Below is a listing. Set down exactly the lines from the one containing "https://www.instagram.com/roxon.com.ua/ (70, 2276)" through the one containing "MAGIC STONE (25, 2451)", both ends included, and leave out the rest.

Segment Open

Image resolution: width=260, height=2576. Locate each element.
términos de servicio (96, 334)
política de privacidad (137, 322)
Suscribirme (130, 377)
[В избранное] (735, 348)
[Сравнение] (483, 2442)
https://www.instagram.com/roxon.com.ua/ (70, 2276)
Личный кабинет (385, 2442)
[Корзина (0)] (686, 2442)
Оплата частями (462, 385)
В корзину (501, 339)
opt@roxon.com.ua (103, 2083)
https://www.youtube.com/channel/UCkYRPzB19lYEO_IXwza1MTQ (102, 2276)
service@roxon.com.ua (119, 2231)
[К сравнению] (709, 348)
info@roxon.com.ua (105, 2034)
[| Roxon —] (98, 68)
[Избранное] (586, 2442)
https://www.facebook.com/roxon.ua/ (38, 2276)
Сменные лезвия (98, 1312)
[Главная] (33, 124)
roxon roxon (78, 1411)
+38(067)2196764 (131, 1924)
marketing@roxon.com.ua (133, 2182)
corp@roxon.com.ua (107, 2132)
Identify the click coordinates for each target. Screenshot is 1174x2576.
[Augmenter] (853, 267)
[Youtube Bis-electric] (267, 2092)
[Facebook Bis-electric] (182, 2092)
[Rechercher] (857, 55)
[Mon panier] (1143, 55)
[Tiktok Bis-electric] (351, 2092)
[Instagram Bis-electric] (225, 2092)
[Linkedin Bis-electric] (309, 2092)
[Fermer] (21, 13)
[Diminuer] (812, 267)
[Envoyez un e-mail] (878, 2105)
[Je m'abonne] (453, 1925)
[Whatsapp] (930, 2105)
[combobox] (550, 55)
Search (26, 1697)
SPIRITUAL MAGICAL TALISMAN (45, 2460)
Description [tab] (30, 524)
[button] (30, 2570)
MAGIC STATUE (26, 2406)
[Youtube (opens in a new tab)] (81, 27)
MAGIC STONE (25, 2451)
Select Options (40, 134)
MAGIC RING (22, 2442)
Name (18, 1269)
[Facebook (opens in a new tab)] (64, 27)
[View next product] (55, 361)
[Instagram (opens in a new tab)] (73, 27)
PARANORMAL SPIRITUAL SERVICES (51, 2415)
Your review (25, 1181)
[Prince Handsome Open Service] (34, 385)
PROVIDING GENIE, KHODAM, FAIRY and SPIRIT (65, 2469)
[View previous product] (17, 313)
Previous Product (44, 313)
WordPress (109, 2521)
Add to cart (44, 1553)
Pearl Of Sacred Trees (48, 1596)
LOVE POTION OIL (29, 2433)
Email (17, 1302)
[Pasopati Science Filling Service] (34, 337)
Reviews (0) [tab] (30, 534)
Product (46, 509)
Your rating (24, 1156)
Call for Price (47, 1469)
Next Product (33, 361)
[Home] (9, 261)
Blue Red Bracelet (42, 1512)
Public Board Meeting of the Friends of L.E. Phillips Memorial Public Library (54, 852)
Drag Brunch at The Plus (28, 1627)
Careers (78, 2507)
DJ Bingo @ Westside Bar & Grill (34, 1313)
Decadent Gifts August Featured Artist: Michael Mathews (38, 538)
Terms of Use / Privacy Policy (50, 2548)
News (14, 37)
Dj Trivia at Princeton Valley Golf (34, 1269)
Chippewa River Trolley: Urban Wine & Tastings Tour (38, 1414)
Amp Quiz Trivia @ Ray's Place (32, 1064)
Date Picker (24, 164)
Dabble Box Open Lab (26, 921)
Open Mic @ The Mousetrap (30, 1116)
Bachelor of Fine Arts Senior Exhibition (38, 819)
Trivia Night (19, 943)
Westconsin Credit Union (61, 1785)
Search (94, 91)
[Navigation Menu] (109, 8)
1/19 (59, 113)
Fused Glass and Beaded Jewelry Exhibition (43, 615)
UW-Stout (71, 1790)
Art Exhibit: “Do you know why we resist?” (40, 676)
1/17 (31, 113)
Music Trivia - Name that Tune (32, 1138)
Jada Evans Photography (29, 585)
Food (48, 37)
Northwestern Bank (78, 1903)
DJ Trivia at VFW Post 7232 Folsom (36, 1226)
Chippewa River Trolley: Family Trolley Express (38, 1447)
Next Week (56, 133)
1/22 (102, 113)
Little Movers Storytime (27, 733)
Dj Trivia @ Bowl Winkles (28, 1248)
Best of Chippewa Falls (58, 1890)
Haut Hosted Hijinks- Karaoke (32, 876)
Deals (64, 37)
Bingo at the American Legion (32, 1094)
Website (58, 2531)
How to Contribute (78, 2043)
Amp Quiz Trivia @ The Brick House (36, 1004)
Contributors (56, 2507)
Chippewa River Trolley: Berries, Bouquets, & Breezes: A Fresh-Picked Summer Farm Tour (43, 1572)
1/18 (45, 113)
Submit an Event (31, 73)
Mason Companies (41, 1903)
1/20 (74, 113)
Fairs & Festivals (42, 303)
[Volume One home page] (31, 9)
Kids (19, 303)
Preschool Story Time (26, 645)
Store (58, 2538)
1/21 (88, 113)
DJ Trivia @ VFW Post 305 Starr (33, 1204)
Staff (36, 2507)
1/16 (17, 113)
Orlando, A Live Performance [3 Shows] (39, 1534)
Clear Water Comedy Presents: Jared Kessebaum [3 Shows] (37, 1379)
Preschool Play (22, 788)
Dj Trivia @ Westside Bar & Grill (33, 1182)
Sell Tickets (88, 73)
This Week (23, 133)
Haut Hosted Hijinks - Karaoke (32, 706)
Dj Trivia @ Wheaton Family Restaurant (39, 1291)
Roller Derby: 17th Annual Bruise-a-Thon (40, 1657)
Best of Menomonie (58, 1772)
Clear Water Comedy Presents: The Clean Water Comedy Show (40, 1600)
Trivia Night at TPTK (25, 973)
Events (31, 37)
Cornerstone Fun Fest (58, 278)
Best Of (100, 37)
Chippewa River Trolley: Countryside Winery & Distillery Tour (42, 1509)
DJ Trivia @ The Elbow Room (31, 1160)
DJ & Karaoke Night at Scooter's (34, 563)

Segment Closed

## SOLUTION TO THIS TASK
https://www.instagram.com/roxon.com.ua/ (70, 2276)
Личный кабинет (385, 2442)
[Корзина (0)] (686, 2442)
Оплата частями (462, 385)
В корзину (501, 339)
opt@roxon.com.ua (103, 2083)
https://www.youtube.com/channel/UCkYRPzB19lYEO_IXwza1MTQ (102, 2276)
service@roxon.com.ua (119, 2231)
[К сравнению] (709, 348)
info@roxon.com.ua (105, 2034)
[| Roxon —] (98, 68)
[Избранное] (586, 2442)
https://www.facebook.com/roxon.ua/ (38, 2276)
Сменные лезвия (98, 1312)
[Главная] (33, 124)
roxon roxon (78, 1411)
+38(067)2196764 (131, 1924)
marketing@roxon.com.ua (133, 2182)
corp@roxon.com.ua (107, 2132)
Identify the click coordinates for each target. Screenshot is 1174x2576.
[Augmenter] (853, 267)
[Youtube Bis-electric] (267, 2092)
[Facebook Bis-electric] (182, 2092)
[Rechercher] (857, 55)
[Mon panier] (1143, 55)
[Tiktok Bis-electric] (351, 2092)
[Instagram Bis-electric] (225, 2092)
[Linkedin Bis-electric] (309, 2092)
[Fermer] (21, 13)
[Diminuer] (812, 267)
[Envoyez un e-mail] (878, 2105)
[Je m'abonne] (453, 1925)
[Whatsapp] (930, 2105)
[combobox] (550, 55)
Search (26, 1697)
SPIRITUAL MAGICAL TALISMAN (45, 2460)
Description [tab] (30, 524)
[button] (30, 2570)
MAGIC STATUE (26, 2406)
[Youtube (opens in a new tab)] (81, 27)
MAGIC STONE (25, 2451)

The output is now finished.